◆ Ejercicios propuestos
A) Responde estas preguntas a partir del texto sobre la caída de Pablo Casado:
(i) ¿Quién aparece a la cabeza de la mayoría de los barones regionales?
(ii) ¿A quién menospreció y ninguneó Casado, según el texto?
(iii) ¿Cada cuánto tiempo tienen que buscarse la vida quienes muestran un espíritu camaleónico?
B) Reproduce sin cambios el fragmento del texto sobre la caída de Pablo Casado que empieza en las palabras "La ambición desmedida" y termina después de "menos asegurado, añaden.".
C) Enumera todas las personas que el texto sobre la caída de Pablo Casado menciona por su nombre propio.

◆ Texto base

☆ ☆ ☆ ☆ ☆ ☆ ☆

La ambición desmedida de Isabel Díaz Ayuso y la tambaleante lealtad del entorno de Casado -que papelón el del alcalde Almeida- y de la mayoría de los barones regionales, con Núñez Feijóo a la cabeza pese a los almuerzos de aniversario, acabaron con el presidente de forma rápida y aséptica. A esto hay que sumar que el finado se quedó sin apenas munición recién comenzada la refriega. Con un simple par de collejas lo sacaron de la ecuación, dicen en el PP. Con él de candidato, el éxito electoral en las próximas generales no estaba ni mucho menos asegurado, añaden.

Hay que decir de antemano que Pablo Casado fue un presidente débil y un tanto arrático que cometió un sinfín de errores que le condenaron a la puerta de salida. De entrada, nunca fue un auténtico líder; eliminó a demasiada gente valiosa por el simple hecho de no ser de los suyos; tampoco supo calibrar su auténtico poder en el partido y no midió la consecuencias de menospreciar y ningunear torpemente y sin necesidad a la presidenta madrileña, mucho más depredadora y voraz que él y con infinitamente más apoyos mediáticos, pagados a buen precio, que el presidente del partido.

Casado tampoco fue capaz, además, de adivinar que los peores enemigos, al margen de la nueva lideresa, los tenía a su lado. Demostró también una inseguridad impropia en un dirigente que aspira a gobernar el país y lo más inquietante y grave de todo, especialmente en quienes se dedican a este trabajo de alto riesgo, no tuvo en cuenta algo tan simple como el factor humano y el espíritu camaleónico de quienes tienen que buscarse la vida cada cuatro años y por lo tanto con una lealtad sujeta a los movimientos del mercado. Y esto, viviendo rodeado de políticos para quienes no hay prácticamente principios inquebrantables, es un error de bulto que descalifica al interesado.

☆ ☆ ☆ ☆ ☆ ☆ ☆

◆ Datos extraídos
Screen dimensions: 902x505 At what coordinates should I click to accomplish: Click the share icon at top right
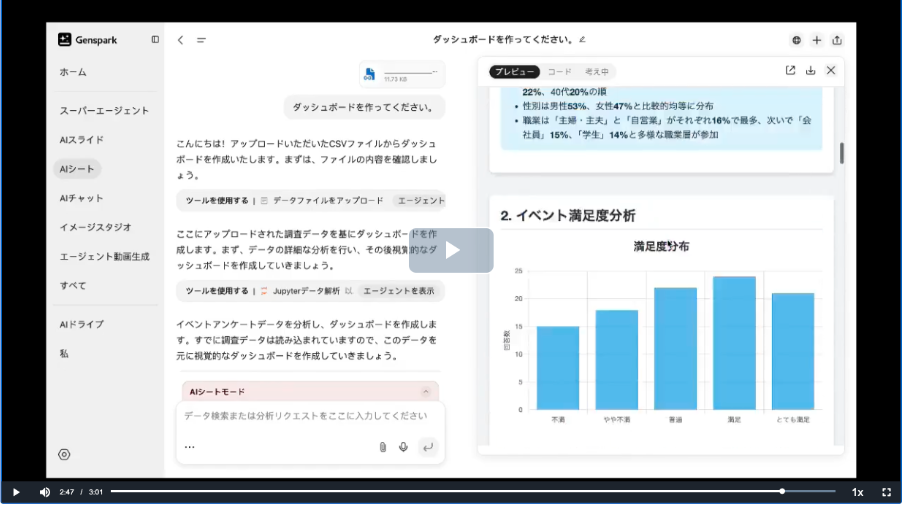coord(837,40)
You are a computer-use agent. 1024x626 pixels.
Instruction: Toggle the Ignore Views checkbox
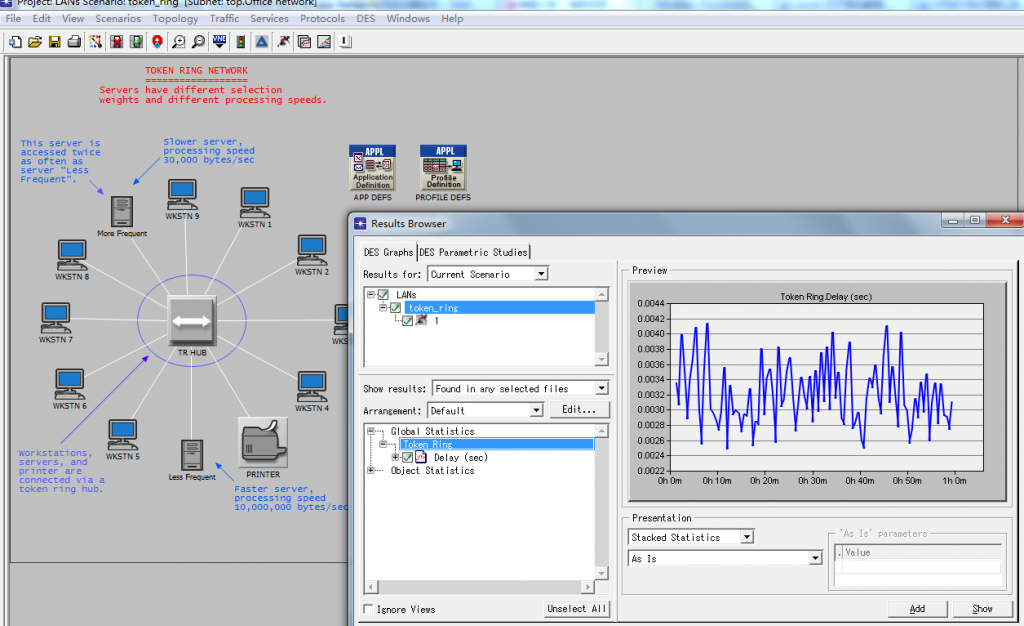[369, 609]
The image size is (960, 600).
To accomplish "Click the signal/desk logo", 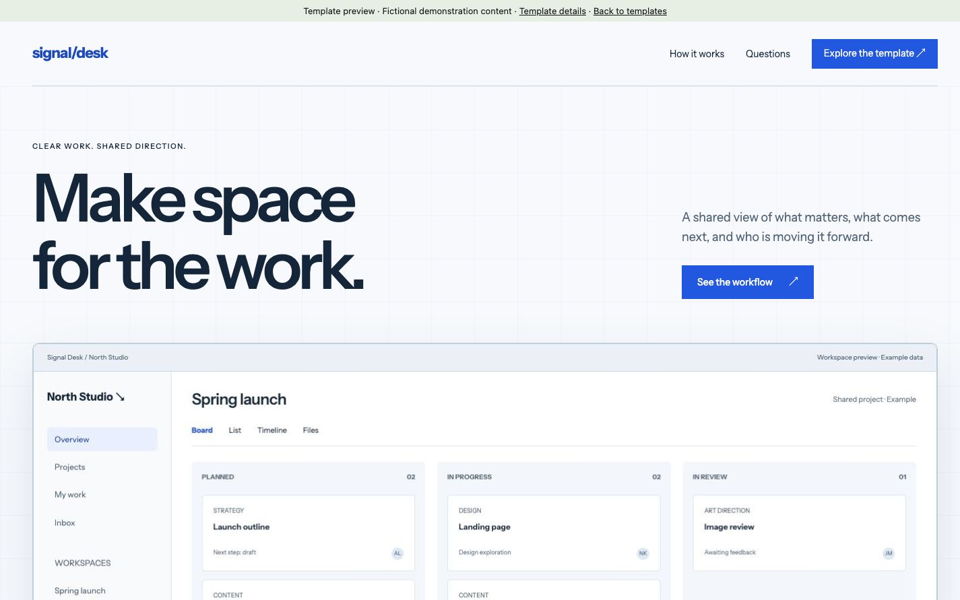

☆ ☆ ☆ ☆ ☆ ☆ ☆

◆ Respuestas por ejercicio
A)
(i) Núñez Feijóo.
(ii) A la presidenta madrileña.
(iii) Cada cuatro años.

B)
La ambición desmedida de Isabel Díaz Ayuso y la tambaleante lealtad del entorno de Casado -que papelón el del alcalde Almeida- y de la mayoría de los barones regionales, con Núñez Feijóo a la cabeza pese a los almuerzos de aniversario, acabaron con el presidente de forma rápida y aséptica. A esto hay que sumar que el finado se quedó sin apenas munición recién comenzada la refriega. Con un simple par de collejas lo sacaron de la ecuación, dicen en el PP. Con él de candidato, el éxito electoral en las próximas generales no estaba ni mucho menos asegurado, añaden.

C)
Isabel Díaz Ayuso
Almeida
Núñez Feijóo
Pablo Casado